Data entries
* begin *

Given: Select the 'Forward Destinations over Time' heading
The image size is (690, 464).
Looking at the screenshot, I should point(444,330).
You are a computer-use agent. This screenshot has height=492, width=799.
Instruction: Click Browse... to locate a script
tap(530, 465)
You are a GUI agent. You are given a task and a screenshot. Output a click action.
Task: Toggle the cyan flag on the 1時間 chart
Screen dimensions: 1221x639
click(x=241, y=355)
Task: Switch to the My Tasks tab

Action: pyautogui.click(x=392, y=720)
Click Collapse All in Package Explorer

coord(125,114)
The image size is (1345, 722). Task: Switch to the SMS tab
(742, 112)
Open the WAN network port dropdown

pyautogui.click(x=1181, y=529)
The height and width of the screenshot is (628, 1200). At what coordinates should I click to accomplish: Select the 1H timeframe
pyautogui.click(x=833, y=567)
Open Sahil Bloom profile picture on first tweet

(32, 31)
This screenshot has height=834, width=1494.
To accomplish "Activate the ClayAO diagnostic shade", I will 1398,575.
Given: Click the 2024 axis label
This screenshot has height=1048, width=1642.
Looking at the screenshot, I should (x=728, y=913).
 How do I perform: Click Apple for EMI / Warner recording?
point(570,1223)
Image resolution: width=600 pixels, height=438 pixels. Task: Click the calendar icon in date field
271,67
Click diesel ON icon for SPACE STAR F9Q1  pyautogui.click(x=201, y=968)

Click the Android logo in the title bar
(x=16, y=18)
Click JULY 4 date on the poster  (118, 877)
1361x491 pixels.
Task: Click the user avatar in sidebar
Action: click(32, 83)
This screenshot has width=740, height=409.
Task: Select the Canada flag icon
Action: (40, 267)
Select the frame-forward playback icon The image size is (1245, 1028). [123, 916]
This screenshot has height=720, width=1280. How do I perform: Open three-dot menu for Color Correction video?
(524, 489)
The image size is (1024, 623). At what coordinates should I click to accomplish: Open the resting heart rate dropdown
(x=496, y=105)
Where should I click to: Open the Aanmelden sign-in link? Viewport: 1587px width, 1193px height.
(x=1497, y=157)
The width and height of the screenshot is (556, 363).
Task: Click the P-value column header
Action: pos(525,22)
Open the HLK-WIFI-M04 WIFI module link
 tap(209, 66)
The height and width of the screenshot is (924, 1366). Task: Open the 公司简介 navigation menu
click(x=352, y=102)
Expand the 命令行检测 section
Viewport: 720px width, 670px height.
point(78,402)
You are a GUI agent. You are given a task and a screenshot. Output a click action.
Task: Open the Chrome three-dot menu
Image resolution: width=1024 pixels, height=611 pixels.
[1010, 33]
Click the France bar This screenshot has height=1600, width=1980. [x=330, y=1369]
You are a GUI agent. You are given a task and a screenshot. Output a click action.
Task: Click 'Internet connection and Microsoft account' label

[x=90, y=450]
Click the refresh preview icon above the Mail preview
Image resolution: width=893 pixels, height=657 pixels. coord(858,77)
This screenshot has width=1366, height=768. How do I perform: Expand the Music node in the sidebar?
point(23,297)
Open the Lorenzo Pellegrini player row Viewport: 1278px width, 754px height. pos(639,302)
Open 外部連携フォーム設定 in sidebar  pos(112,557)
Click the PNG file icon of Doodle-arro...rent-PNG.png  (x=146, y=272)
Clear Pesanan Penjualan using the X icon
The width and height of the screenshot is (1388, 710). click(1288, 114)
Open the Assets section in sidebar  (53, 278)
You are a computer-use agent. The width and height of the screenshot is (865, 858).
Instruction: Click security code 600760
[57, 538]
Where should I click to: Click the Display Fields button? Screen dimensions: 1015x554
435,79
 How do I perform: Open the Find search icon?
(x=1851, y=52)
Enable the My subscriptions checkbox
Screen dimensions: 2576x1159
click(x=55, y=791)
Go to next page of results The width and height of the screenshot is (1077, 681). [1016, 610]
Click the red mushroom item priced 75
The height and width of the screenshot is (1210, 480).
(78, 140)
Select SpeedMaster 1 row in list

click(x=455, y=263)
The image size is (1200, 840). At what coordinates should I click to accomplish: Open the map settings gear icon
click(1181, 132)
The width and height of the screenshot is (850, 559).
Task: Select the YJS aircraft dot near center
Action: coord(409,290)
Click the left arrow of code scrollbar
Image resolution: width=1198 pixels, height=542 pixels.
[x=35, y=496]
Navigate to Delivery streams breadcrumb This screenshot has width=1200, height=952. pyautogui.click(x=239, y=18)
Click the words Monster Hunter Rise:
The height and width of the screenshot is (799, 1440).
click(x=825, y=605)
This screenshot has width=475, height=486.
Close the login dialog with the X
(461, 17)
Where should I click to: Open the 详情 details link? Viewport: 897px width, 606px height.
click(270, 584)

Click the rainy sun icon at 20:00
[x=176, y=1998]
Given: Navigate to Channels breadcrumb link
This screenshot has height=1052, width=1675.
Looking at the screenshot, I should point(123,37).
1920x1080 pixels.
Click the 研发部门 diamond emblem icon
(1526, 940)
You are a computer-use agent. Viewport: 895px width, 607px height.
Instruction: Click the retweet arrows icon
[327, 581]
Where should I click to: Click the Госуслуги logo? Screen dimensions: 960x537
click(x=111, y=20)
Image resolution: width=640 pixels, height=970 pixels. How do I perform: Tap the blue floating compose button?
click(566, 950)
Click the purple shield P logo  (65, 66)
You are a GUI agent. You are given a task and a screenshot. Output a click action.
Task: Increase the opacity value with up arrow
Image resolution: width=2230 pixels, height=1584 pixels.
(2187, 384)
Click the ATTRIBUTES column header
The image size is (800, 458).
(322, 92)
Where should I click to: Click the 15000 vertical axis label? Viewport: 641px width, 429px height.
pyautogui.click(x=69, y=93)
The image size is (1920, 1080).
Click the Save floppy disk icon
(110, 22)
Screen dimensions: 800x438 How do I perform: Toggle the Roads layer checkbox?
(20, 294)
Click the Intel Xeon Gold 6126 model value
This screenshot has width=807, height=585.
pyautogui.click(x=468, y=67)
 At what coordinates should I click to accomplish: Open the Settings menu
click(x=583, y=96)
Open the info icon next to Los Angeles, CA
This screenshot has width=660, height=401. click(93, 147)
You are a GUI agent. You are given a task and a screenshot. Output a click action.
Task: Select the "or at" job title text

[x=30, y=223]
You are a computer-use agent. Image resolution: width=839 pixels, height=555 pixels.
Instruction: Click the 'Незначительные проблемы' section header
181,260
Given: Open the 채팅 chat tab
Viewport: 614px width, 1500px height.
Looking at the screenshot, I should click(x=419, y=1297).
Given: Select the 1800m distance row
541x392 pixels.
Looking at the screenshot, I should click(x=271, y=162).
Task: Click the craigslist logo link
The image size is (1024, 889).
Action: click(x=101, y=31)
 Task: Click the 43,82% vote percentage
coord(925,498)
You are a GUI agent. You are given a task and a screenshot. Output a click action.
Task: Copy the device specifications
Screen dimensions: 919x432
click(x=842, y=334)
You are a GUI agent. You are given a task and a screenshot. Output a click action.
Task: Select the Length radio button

* end *

■ **Task objective**:
Repeat every one of the data entries above, word for word and in the same order.

■ **Reply**:
Given: Select the 'Forward Destinations over Time' heading
The image size is (690, 464).
Looking at the screenshot, I should point(444,330).
You are a computer-use agent. This screenshot has height=492, width=799.
Instruction: Click Browse... to locate a script
tap(530, 465)
You are a GUI agent. You are given a task and a screenshot. Output a click action.
Task: Toggle the cyan flag on the 1時間 chart
Screen dimensions: 1221x639
click(x=241, y=355)
Task: Switch to the My Tasks tab

Action: pyautogui.click(x=392, y=720)
Click Collapse All in Package Explorer

coord(125,114)
The image size is (1345, 722). Task: Switch to the SMS tab
(742, 112)
Open the WAN network port dropdown

pyautogui.click(x=1181, y=529)
The height and width of the screenshot is (628, 1200). At what coordinates should I click to accomplish: Select the 1H timeframe
pyautogui.click(x=833, y=567)
Open Sahil Bloom profile picture on first tweet

(32, 31)
This screenshot has height=834, width=1494.
To accomplish "Activate the ClayAO diagnostic shade", I will 1398,575.
Given: Click the 2024 axis label
This screenshot has height=1048, width=1642.
Looking at the screenshot, I should (x=728, y=913).
 How do I perform: Click Apple for EMI / Warner recording?
point(570,1223)
Image resolution: width=600 pixels, height=438 pixels. Task: Click the calendar icon in date field
271,67
Click diesel ON icon for SPACE STAR F9Q1  pyautogui.click(x=201, y=968)

Click the Android logo in the title bar
(x=16, y=18)
Click JULY 4 date on the poster  (118, 877)
1361x491 pixels.
Task: Click the user avatar in sidebar
Action: click(32, 83)
This screenshot has width=740, height=409.
Task: Select the Canada flag icon
Action: (40, 267)
Select the frame-forward playback icon The image size is (1245, 1028). [123, 916]
This screenshot has height=720, width=1280. How do I perform: Open three-dot menu for Color Correction video?
(524, 489)
The image size is (1024, 623). At what coordinates should I click to accomplish: Open the resting heart rate dropdown
(x=496, y=105)
Where should I click to: Open the Aanmelden sign-in link? Viewport: 1587px width, 1193px height.
(x=1497, y=157)
The width and height of the screenshot is (556, 363).
Task: Click the P-value column header
Action: pos(525,22)
Open the HLK-WIFI-M04 WIFI module link
 tap(209, 66)
The height and width of the screenshot is (924, 1366). Task: Open the 公司简介 navigation menu
click(x=352, y=102)
Expand the 命令行检测 section
Viewport: 720px width, 670px height.
point(78,402)
You are a GUI agent. You are given a task and a screenshot. Output a click action.
Task: Open the Chrome three-dot menu
Image resolution: width=1024 pixels, height=611 pixels.
[1010, 33]
Click the France bar This screenshot has height=1600, width=1980. [x=330, y=1369]
You are a GUI agent. You are given a task and a screenshot. Output a click action.
Task: Click 'Internet connection and Microsoft account' label

[x=90, y=450]
Click the refresh preview icon above the Mail preview
Image resolution: width=893 pixels, height=657 pixels. coord(858,77)
This screenshot has width=1366, height=768. How do I perform: Expand the Music node in the sidebar?
point(23,297)
Open the Lorenzo Pellegrini player row Viewport: 1278px width, 754px height. pos(639,302)
Open 外部連携フォーム設定 in sidebar  pos(112,557)
Click the PNG file icon of Doodle-arro...rent-PNG.png  (x=146, y=272)
Clear Pesanan Penjualan using the X icon
The width and height of the screenshot is (1388, 710). click(1288, 114)
Open the Assets section in sidebar  (53, 278)
You are a computer-use agent. The width and height of the screenshot is (865, 858).
Instruction: Click security code 600760
[57, 538]
Where should I click to: Click the Display Fields button? Screen dimensions: 1015x554
435,79
 How do I perform: Open the Find search icon?
(x=1851, y=52)
Enable the My subscriptions checkbox
Screen dimensions: 2576x1159
click(x=55, y=791)
Go to next page of results The width and height of the screenshot is (1077, 681). [1016, 610]
Click the red mushroom item priced 75
The height and width of the screenshot is (1210, 480).
(78, 140)
Select SpeedMaster 1 row in list

click(x=455, y=263)
The image size is (1200, 840). At what coordinates should I click to accomplish: Open the map settings gear icon
click(1181, 132)
The width and height of the screenshot is (850, 559).
Task: Select the YJS aircraft dot near center
Action: coord(409,290)
Click the left arrow of code scrollbar
Image resolution: width=1198 pixels, height=542 pixels.
[x=35, y=496]
Navigate to Delivery streams breadcrumb This screenshot has width=1200, height=952. pyautogui.click(x=239, y=18)
Click the words Monster Hunter Rise:
The height and width of the screenshot is (799, 1440).
click(x=825, y=605)
This screenshot has width=475, height=486.
Close the login dialog with the X
(461, 17)
Where should I click to: Open the 详情 details link? Viewport: 897px width, 606px height.
click(270, 584)

Click the rainy sun icon at 20:00
[x=176, y=1998]
Given: Navigate to Channels breadcrumb link
This screenshot has height=1052, width=1675.
Looking at the screenshot, I should point(123,37).
1920x1080 pixels.
Click the 研发部门 diamond emblem icon
(1526, 940)
You are a computer-use agent. Viewport: 895px width, 607px height.
Instruction: Click the retweet arrows icon
[327, 581]
Where should I click to: Click the Госуслуги logo? Screen dimensions: 960x537
click(x=111, y=20)
Image resolution: width=640 pixels, height=970 pixels. How do I perform: Tap the blue floating compose button?
click(566, 950)
Click the purple shield P logo  (65, 66)
You are a GUI agent. You are given a task and a screenshot. Output a click action.
Task: Increase the opacity value with up arrow
Image resolution: width=2230 pixels, height=1584 pixels.
(2187, 384)
Click the ATTRIBUTES column header
The image size is (800, 458).
(322, 92)
Where should I click to: Click the 15000 vertical axis label? Viewport: 641px width, 429px height.
pyautogui.click(x=69, y=93)
The image size is (1920, 1080).
Click the Save floppy disk icon
(110, 22)
Screen dimensions: 800x438 How do I perform: Toggle the Roads layer checkbox?
(20, 294)
Click the Intel Xeon Gold 6126 model value
This screenshot has width=807, height=585.
pyautogui.click(x=468, y=67)
 At what coordinates should I click to accomplish: Open the Settings menu
click(x=583, y=96)
Open the info icon next to Los Angeles, CA
This screenshot has width=660, height=401. click(93, 147)
You are a GUI agent. You are given a task and a screenshot. Output a click action.
Task: Select the "or at" job title text

[x=30, y=223]
You are a computer-use agent. Image resolution: width=839 pixels, height=555 pixels.
Instruction: Click the 'Незначительные проблемы' section header
181,260
Given: Open the 채팅 chat tab
Viewport: 614px width, 1500px height.
Looking at the screenshot, I should click(x=419, y=1297).
Given: Select the 1800m distance row
541x392 pixels.
Looking at the screenshot, I should click(x=271, y=162).
Task: Click the craigslist logo link
The image size is (1024, 889).
Action: click(x=101, y=31)
 Task: Click the 43,82% vote percentage
coord(925,498)
You are a GUI agent. You are given a task and a screenshot. Output a click action.
Task: Copy the device specifications
Screen dimensions: 919x432
click(x=842, y=334)
You are a GUI agent. You are given a task and a screenshot. Output a click action.
Task: Select the Length radio button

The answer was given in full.